(Task) The records follow. Print, word for word, the first line through the "CNI? (35, 2415)" line.

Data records
= Beginning of Section =

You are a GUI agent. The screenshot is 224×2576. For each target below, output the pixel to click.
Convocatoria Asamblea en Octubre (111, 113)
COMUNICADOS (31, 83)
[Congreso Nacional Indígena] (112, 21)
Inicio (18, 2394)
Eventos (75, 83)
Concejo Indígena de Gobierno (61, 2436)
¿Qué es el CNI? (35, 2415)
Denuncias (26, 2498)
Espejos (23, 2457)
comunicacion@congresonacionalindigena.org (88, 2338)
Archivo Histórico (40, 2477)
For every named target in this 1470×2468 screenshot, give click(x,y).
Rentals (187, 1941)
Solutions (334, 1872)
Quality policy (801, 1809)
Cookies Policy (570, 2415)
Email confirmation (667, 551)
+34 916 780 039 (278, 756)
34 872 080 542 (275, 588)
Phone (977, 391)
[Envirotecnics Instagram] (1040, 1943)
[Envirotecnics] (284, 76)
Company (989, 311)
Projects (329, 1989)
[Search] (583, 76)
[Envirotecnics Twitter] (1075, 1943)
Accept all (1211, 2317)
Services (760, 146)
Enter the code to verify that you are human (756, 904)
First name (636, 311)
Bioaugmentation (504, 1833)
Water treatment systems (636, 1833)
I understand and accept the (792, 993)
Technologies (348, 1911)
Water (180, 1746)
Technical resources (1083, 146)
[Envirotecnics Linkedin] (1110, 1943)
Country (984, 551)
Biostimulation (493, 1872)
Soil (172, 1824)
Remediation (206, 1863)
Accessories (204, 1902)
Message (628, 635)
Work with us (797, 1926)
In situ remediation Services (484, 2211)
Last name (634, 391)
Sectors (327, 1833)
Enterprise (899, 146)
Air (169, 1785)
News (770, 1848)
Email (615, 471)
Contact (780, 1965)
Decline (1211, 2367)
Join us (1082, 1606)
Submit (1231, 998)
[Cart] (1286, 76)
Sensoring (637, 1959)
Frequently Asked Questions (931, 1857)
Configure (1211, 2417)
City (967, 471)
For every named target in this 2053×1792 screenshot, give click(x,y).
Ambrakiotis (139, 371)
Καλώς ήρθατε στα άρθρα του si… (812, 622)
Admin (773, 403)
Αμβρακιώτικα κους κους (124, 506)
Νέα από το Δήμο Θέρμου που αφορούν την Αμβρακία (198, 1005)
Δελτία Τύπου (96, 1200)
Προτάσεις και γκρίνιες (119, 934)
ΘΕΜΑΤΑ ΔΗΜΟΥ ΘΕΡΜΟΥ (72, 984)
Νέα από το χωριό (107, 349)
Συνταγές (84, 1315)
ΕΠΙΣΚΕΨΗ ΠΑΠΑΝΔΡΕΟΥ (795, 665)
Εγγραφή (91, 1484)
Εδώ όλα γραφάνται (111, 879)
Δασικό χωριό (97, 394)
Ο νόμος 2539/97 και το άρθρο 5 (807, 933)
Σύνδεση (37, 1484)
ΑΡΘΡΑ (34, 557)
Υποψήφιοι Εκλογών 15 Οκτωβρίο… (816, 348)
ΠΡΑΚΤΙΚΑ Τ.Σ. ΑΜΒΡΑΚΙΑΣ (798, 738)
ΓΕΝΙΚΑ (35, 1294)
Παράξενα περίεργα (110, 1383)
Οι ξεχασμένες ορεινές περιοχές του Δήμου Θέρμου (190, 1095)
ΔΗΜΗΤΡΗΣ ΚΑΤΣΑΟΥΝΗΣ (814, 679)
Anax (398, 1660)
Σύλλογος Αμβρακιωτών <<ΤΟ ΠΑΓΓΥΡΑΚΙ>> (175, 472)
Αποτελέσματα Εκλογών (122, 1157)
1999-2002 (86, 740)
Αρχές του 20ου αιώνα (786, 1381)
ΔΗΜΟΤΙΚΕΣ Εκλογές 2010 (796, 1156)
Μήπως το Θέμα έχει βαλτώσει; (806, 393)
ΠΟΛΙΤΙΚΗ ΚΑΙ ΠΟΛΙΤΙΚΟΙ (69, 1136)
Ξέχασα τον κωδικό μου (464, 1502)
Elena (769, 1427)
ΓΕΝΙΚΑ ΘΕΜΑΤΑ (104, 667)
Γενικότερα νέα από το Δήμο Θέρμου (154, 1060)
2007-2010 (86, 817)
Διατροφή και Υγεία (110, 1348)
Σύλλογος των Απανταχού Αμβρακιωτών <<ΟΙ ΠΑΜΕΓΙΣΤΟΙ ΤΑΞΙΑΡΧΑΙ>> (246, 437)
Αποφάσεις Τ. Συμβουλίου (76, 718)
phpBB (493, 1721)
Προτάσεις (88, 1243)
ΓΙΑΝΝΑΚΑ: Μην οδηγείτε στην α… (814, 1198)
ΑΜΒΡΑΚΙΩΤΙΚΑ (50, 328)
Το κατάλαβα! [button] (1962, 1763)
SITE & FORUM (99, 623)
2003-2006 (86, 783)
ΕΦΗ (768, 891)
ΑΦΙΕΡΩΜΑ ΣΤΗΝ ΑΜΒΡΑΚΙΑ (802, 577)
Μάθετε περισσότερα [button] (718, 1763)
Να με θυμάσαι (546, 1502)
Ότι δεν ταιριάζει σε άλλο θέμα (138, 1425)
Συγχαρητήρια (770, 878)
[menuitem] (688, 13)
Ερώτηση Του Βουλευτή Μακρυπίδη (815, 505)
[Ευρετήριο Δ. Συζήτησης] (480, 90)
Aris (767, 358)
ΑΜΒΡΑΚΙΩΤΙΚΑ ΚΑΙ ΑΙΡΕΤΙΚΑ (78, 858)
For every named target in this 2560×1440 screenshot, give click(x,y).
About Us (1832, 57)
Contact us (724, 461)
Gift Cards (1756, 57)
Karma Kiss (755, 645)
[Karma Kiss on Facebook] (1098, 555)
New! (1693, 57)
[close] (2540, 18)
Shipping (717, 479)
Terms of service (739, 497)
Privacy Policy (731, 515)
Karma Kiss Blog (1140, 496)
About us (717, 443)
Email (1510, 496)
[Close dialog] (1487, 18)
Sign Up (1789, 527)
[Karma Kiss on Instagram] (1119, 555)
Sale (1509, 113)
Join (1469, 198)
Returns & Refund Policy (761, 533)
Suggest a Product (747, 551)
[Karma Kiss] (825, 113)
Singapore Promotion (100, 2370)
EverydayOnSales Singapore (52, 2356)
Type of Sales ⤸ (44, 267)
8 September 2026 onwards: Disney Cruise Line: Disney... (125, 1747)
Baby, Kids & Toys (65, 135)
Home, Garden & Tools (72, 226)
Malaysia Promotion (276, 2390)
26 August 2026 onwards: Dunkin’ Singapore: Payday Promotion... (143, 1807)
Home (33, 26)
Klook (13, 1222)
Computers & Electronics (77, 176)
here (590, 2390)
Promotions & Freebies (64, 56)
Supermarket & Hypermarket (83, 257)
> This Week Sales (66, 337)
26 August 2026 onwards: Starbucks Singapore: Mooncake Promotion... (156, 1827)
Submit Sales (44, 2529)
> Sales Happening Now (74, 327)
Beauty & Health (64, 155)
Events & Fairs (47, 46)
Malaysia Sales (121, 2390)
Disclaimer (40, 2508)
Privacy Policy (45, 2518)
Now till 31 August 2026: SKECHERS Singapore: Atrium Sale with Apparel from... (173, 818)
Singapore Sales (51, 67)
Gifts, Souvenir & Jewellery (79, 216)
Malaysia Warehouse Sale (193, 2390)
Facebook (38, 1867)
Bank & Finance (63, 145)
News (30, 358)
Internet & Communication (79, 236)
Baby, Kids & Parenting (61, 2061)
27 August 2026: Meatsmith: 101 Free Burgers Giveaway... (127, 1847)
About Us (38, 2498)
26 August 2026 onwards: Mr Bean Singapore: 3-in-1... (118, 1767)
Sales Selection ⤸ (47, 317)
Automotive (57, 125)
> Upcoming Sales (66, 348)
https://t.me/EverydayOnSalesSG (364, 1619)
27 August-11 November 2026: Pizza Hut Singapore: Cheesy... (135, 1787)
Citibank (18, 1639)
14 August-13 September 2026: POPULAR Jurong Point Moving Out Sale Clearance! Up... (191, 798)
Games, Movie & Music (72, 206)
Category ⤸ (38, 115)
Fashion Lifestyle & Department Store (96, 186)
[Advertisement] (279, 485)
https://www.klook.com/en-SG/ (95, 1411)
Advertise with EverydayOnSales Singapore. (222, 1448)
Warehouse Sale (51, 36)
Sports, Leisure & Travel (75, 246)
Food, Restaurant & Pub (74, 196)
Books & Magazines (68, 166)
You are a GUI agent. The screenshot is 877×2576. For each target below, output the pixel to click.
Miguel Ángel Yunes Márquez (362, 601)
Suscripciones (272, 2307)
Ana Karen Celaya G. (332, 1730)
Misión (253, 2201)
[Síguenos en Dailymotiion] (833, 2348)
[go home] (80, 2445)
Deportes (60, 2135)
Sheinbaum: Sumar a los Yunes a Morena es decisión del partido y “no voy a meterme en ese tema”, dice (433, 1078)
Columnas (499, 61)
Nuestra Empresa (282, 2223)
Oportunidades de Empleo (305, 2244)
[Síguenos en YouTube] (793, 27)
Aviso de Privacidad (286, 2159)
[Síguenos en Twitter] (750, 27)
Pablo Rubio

= End of Section =

(Answer box)
You are a GUI agent. The screenshot is 224×2576. For each target below, output the pixel to click.
Convocatoria Asamblea en Octubre (111, 113)
COMUNICADOS (31, 83)
[Congreso Nacional Indígena] (112, 21)
Inicio (18, 2394)
Eventos (75, 83)
Concejo Indígena de Gobierno (61, 2436)
¿Qué es el CNI? (35, 2415)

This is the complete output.